Prepared statements allocated inside hot-loop functions
Both isBarrelFile and resolveBarrelTarget call db.prepare(...) on every invocation. These functions are called in a tight loop — once per imported name, for every import from a barrel file, and resolveBarrelTarget recurses through barrel chains. Allocating a new prepared statement on each call negates the performance benefit of prepared statements (the whole point of which is to parse the SQL once and reuse the plan).

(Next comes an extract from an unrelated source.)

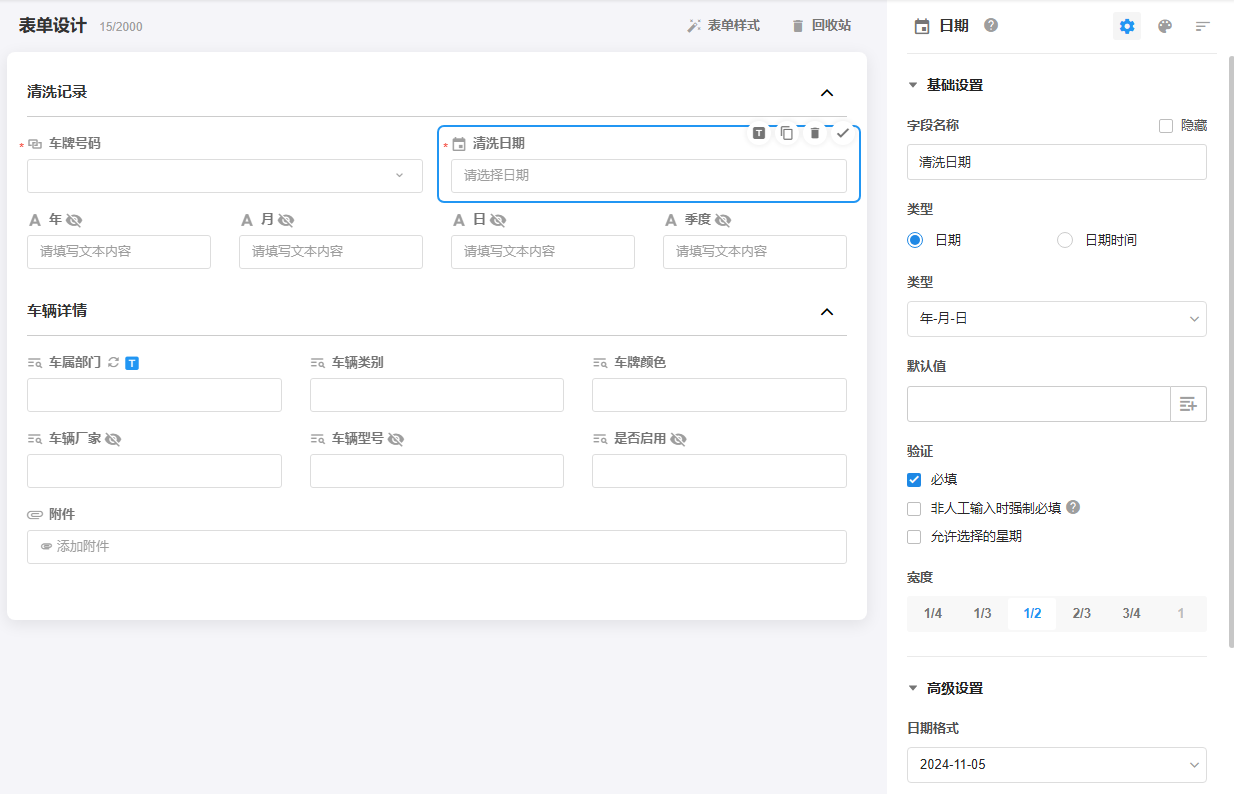Click the refresh icon next to 车属部门

coord(113,362)
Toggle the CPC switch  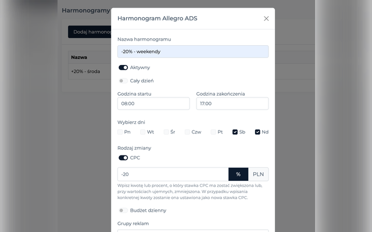pos(123,158)
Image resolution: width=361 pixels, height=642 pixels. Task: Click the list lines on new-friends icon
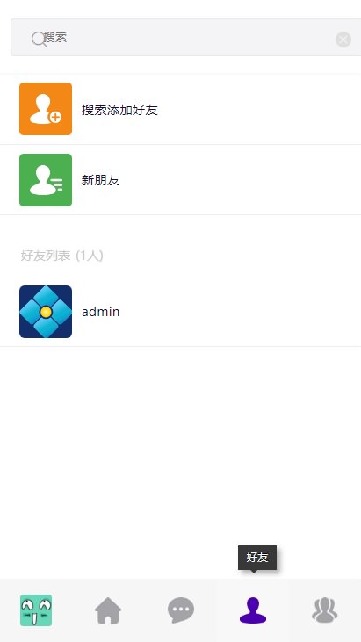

The queries should be prepared once at module scope (or lazily on first call, cached in a closure) and reused:
// At module scope
let _isBarrelStmt = null;
let _reexportTargetsStmt = null;
let _hasDefStmt = null;
function getIsBarrelStmt(db) {
return (_isBarrelStmt ??= db.prepare(
`SELECT COUNT(*) as c FROM edges e
JOIN nodes n ON e.source_id = n.id
WHERE e.kind = 'reexports' AND n.file = ? AND n.kind = 'file'`
));
}For a project with dozens of barrel imports this is a minor overhead, but for large repos with many barrel files the cost can add up across the full reverse-dep cascade.
There was a problem hiding this comment.
Fixed — barrel resolution prepared statements (isBarrelStmt, reexportTargetsStmt, hasDefStmt) are now lazily cached at module scope via getBarrelStmts(db) and reused across all invocations for the same database instance.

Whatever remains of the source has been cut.